Where speech recognition is going
May 29, 2012 | Source: Technology Review

(Credit: Nuance)
Voice-recognition software company Nuance is extending its speech-interface technology to television devices, the automobile, and wearable devices.
Dragon TV can scan TV channel listings to select relevant shows; a version is already in some televisions sold by Samsung.
Apple is rumored to be developing its own television, using Siri as its controller.
The Sync entertainment system in Ford automobiles uses Nuance’s technology to let drivers pull up directions, weather information, and songs. About four million Ford cars on the road have Sync with voice recognition.
Last week, Nuance introduced software called Dragon Drive that will let other car manufacturers add voice-control features to vehicles.

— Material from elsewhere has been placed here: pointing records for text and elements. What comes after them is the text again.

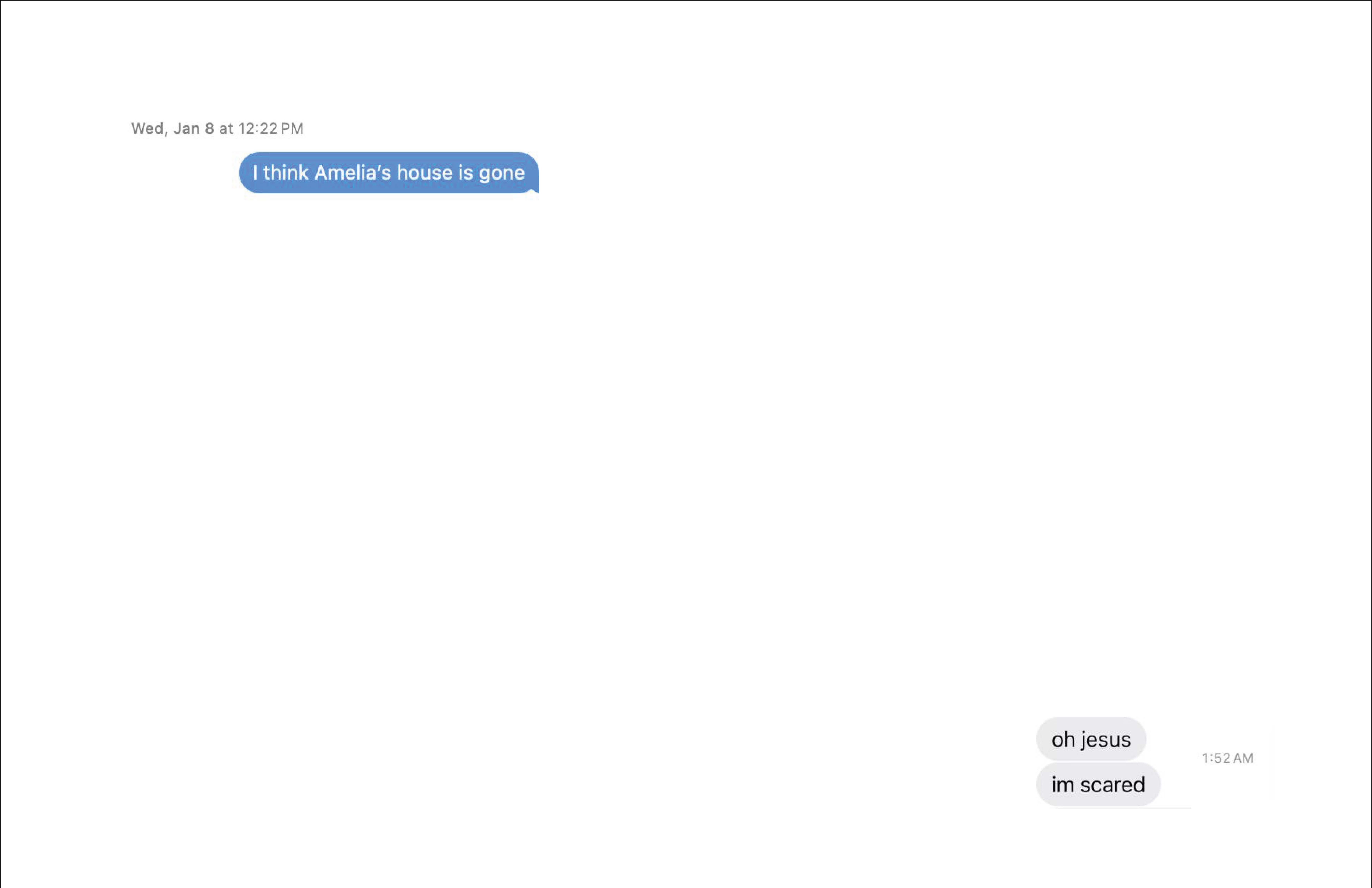
Task: Click the "Wed, Jan 8 at 12:22 PM" timestamp
Action: (x=217, y=128)
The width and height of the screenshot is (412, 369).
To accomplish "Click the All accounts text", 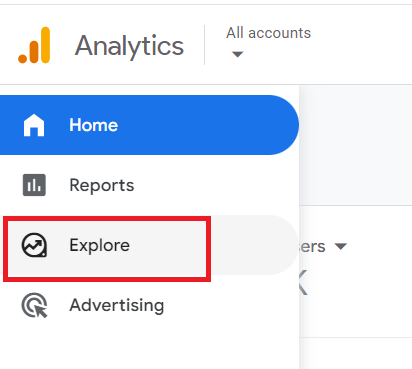I will click(x=269, y=33).
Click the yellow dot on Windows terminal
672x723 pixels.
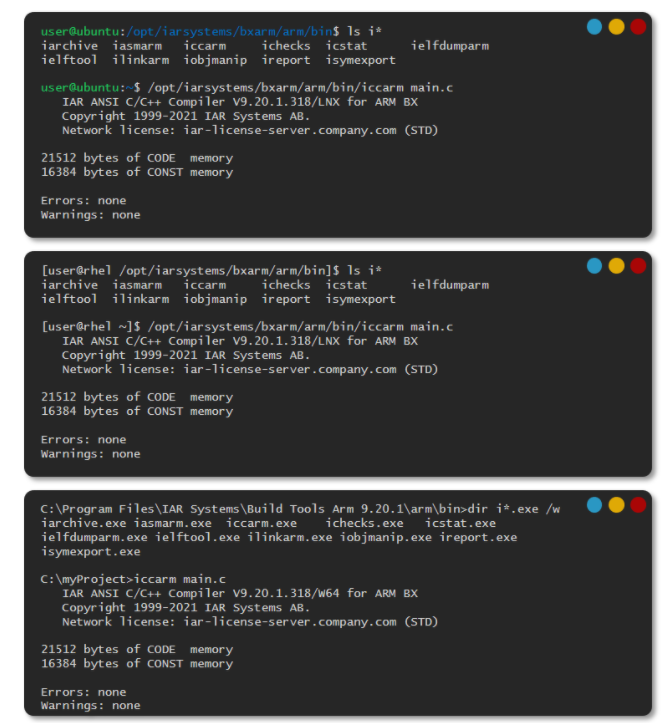[616, 505]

To ensure that the system works well in televisions and cars, where there is more background noise, the company is experimenting with array microphones and noise-canceling technology.
Montrue Technologies, a company based in Ashland, Oregon, used Nuance’s mobile medical SDK to develop an iPad app that lets physicians dictate notes.
Vlad Sejnoha, chief technology officer of Nuance Communications, believes that within a few years, mobile voice interfaces will be much more pervasive and powerful. “I should just be able to talk to it without touching it,” he says. “It will constantly be listening for trigger words, and will just do it — pop up a calendar, or ready a text message, or a browser that’s navigated to where you want to go.”
Perhaps people will even speak to computers they wear, like Google Glass. Sources at Nuance say they are actively planning how speech technology would have to be architected to run on wearable computers.
Comments (4)
by melajara
There is nothing magical here. Already 5 years ago, I devised a trading program feeding me with different alerts, each kind of alert tailored to a different voice. Effective communication, it didn’t clutter precious screen real estate and I could relax not watching the screen but just staying in the same room as the computer ;-)
Granted, that one was one way, but I used speech recognition for a blind chess trainer with spoken moves recognition.
All in all, in restricted environments, with a predictable context, voice can considerably leverage the computer user interface.
Another interesting aspect of voice as a user interface is that it can in some way bypass the evil menu driven modal user interface that didn’t evolve much for almost 30 years!
Now speaking objects are lame, IMHO. Much more economical to have an intelligent robot butler, alas only 10 years from now :)
by Phillfrog
As my foray into this kind of technology shows, this can go embarrassingly wrong sometimes http://www.youtube.com/watch?v=AgrGP2h4KCs
by GatorALLin
Love to hear if this TV needs any training for your voice, or if it just works out of the box and no training is expected. I am sure you have to learn what words work and thus learn their language. Love to get a list of trigger words that work.